La précision que le programme de simulateurs de vol est déjà “surbooké” pour les trois prochains mois, avec des pilotes de F-22 venus d’un peu partout, signifie-t-elle qu’on ne prévoit pas la reprise des vols avant trois mois au mieux ? L’idée n’est certainement pas démentie par la dernière phrase citée (“Les résidents de Hampton ne devraient pas attendre des cieux encombrés [de F-22] pour tout de suite”) ; alors que la phrase précédente, dans le paragraphe, laisse l'impression étrange de pilotes de F-22 qui devraient se préparer longuement avant de reprendre les vols, peu à peu, à partir du moment où l'interdiction de vol serait levée, – et cela, comme s’il s’agissait d’un tout nouvel avion alors qu’il est en service depuis 4 à 5 ans. Ce reportage épaissit le mystère plutôt qu’il ne l’éclaire, et donne l’impression qu’on s’installe pour longtemps dans une situation où les F-22 ne voleront pas.
Les précisions données par Sweetman ne sont pas plus rassurantes, avec toujours la même question de savoir pourquoi le F-22 est interdit de vol pour des problèmes qui existent pour d’autres modèles d’avion, qui, eux, n’ont jamais été interdits de vol. On ne peut s’empêcher d’évoquer l’hypothèse selon laquelle une panne donnée dans un type d’avion moins avancé, devient une panne insupportable pour le F-22, qui conduit à son interdiction de vol… Or, comme le système Obogs du type employé connaît des problèmes depuis l’origine, c’est-à-dire depuis au moins 2000 pour le Super Hornet, on voit sur quelle terra incognita l’on s’engage.
····················
**CONSIGNE ÉCRITE 1:** Reproduisez sans aucun changement tout ce qui va de la ligne des enregistrements ci-dessous contenant « Task: Click the » jusqu'à la fin de ces enregistrements, ces deux bornes comprises. Laissez les images de côté.

**DOCUMENTS FOURNIS:**
····················
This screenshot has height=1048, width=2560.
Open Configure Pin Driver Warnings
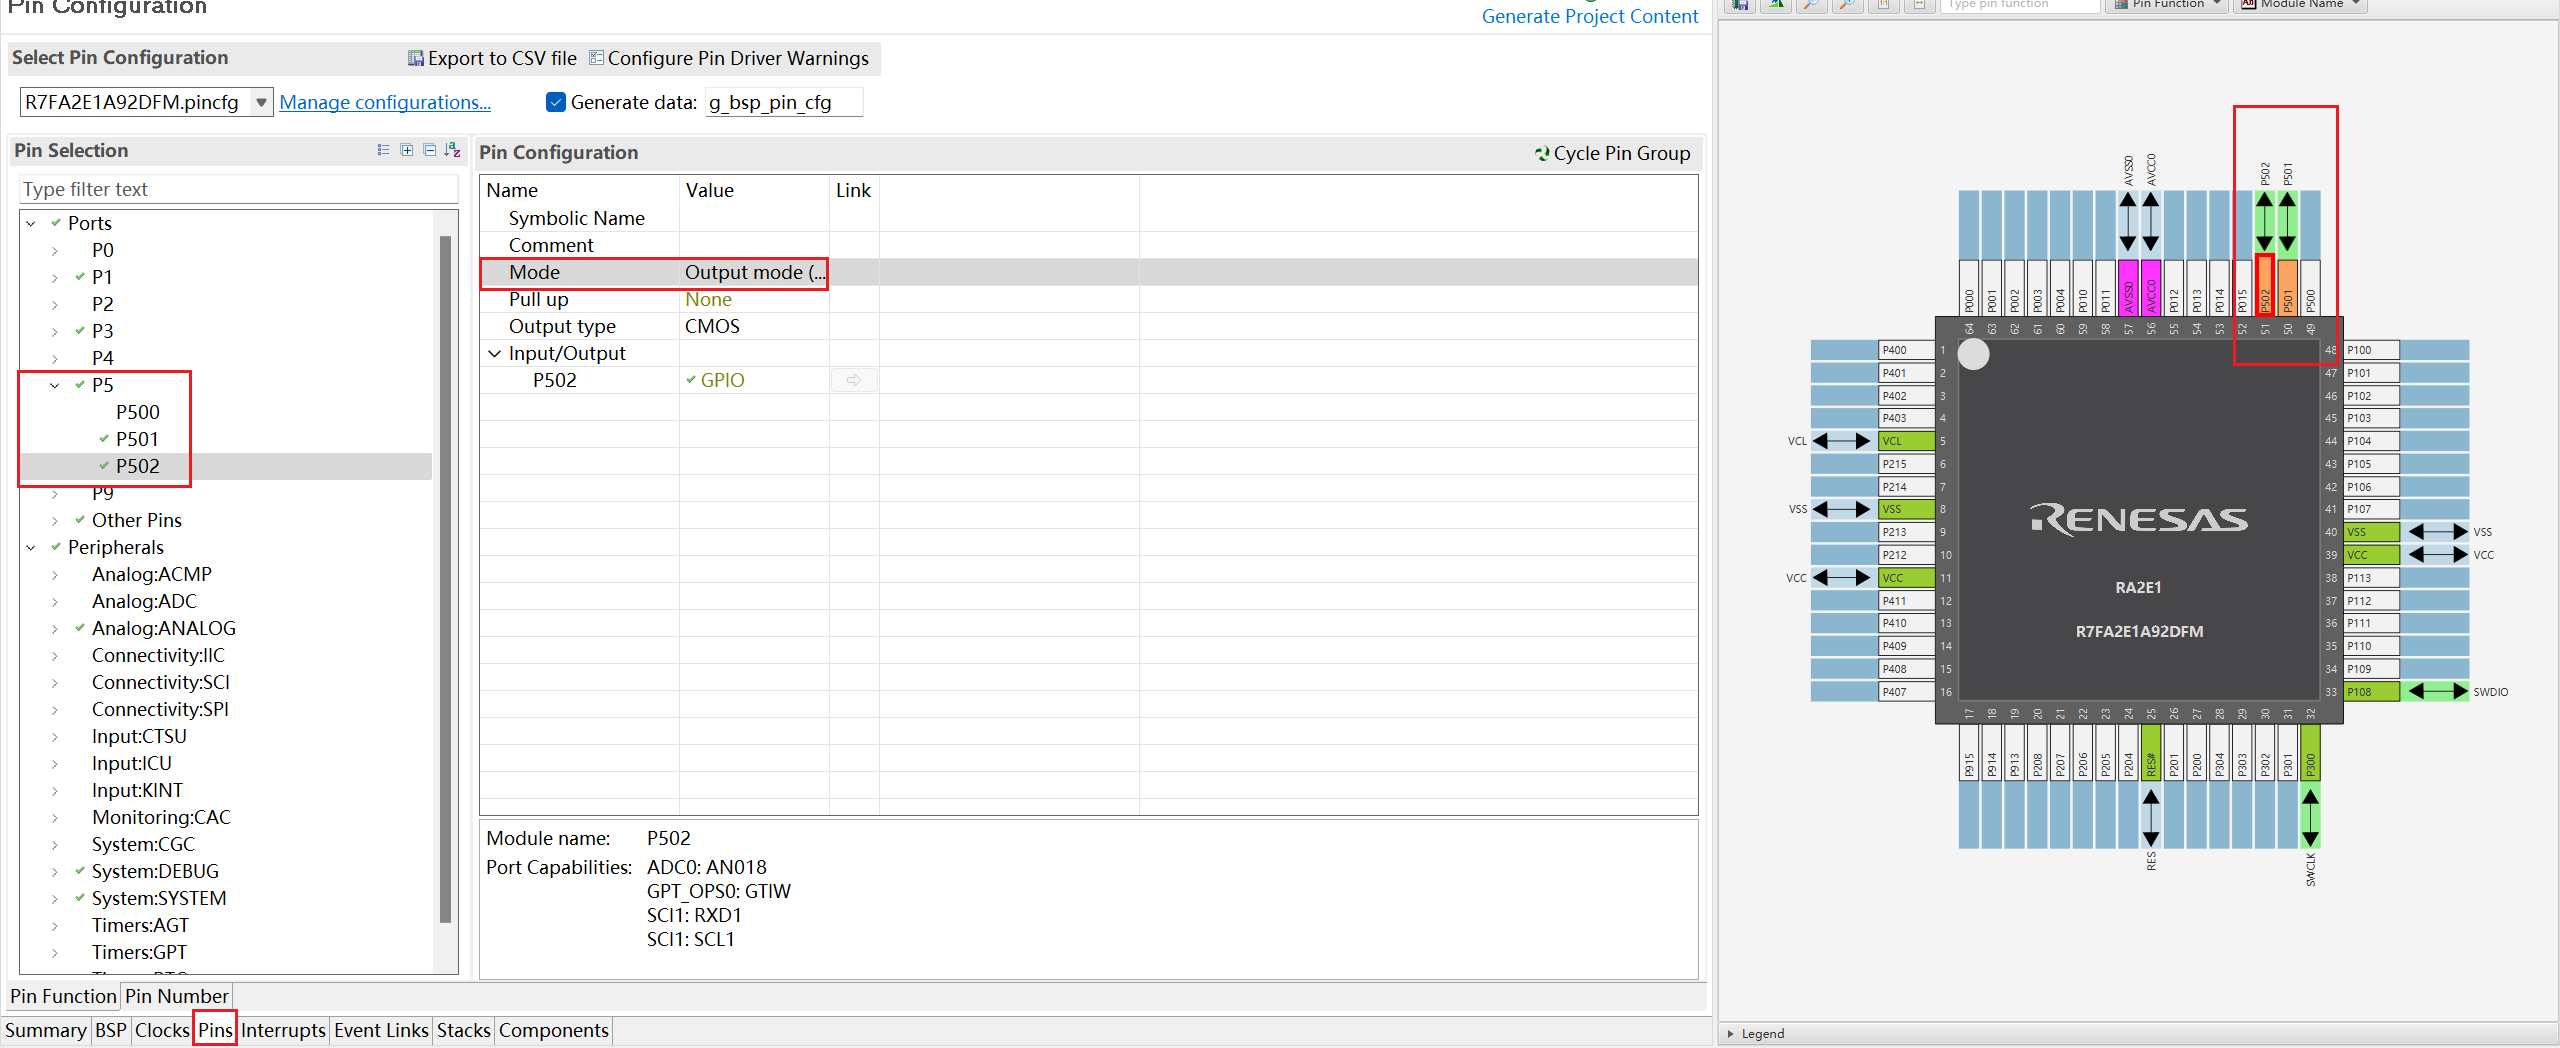(x=728, y=58)
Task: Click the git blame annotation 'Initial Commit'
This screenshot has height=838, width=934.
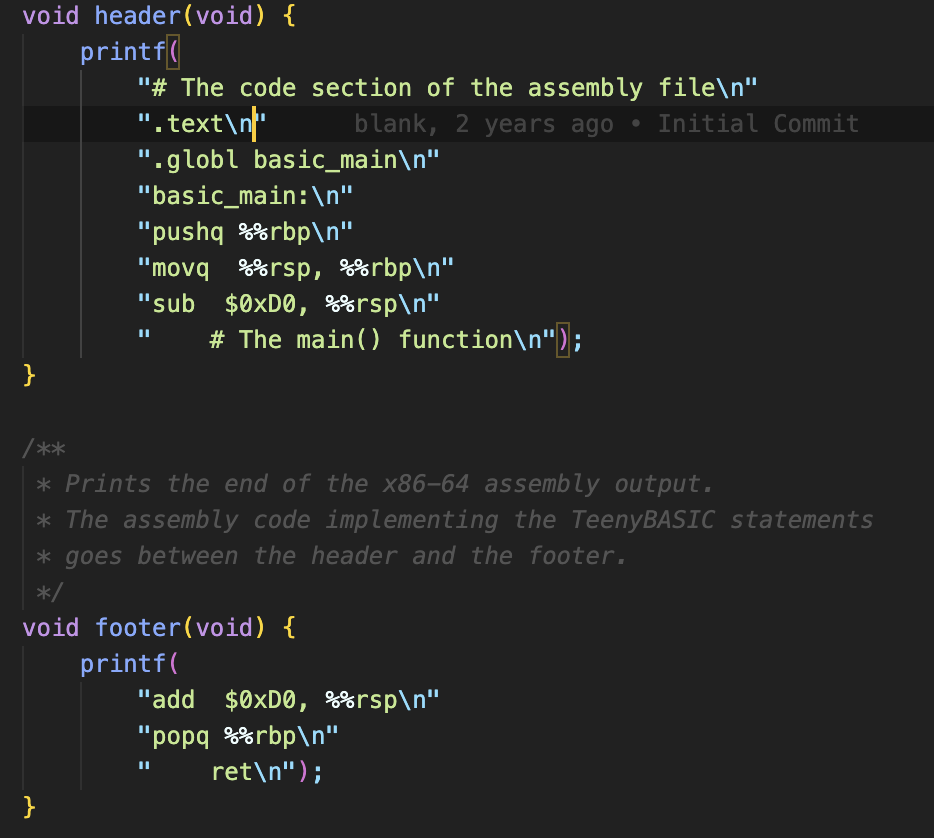Action: (x=758, y=124)

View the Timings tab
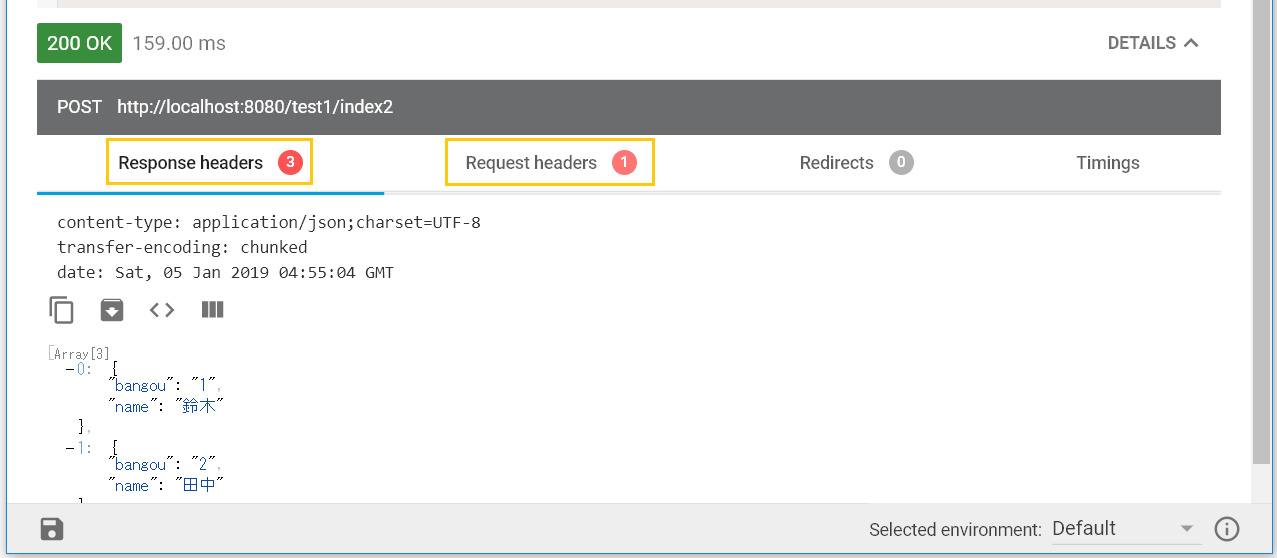tap(1107, 163)
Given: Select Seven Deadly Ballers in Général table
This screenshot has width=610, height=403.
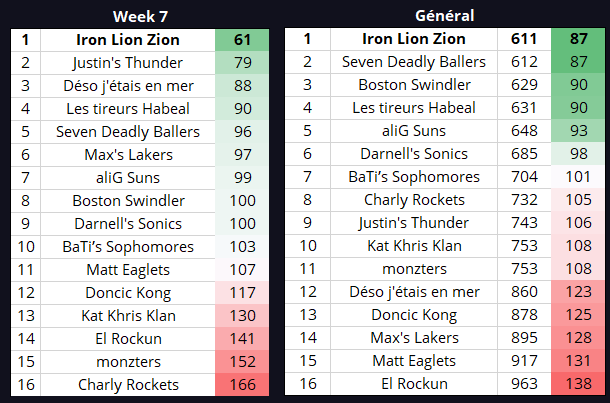Looking at the screenshot, I should pyautogui.click(x=414, y=62).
····················
**CONSIGNE ÉCRITE 2:** Renvoyez mot pour mot le passage de l'extrait sur l'interdiction de vol du F-22 qui va de « Les précisions données » jusqu'à « incognita l’on s’engage. ».

**RÉPONSE ATTENDUE 1:**
Task: Click the git blame annotation 'Initial Commit'
This screenshot has height=838, width=934.
Action: (x=758, y=124)

View the Timings tab
tap(1107, 163)
Given: Select Seven Deadly Ballers in Général table
This screenshot has width=610, height=403.
Looking at the screenshot, I should pyautogui.click(x=414, y=62).

**RÉPONSE ATTENDUE 2:**
Les précisions données par Sweetman ne sont pas plus rassurantes, avec toujours la même question de savoir pourquoi le F-22 est interdit de vol pour des problèmes qui existent pour d’autres modèles d’avion, qui, eux, n’ont jamais été interdits de vol. On ne peut s’empêcher d’évoquer l’hypothèse selon laquelle une panne donnée dans un type d’avion moins avancé, devient une panne insupportable pour le F-22, qui conduit à son interdiction de vol… Or, comme le système Obogs du type employé connaît des problèmes depuis l’origine, c’est-à-dire depuis au moins 2000 pour le Super Hornet, on voit sur quelle terra incognita l’on s’engage.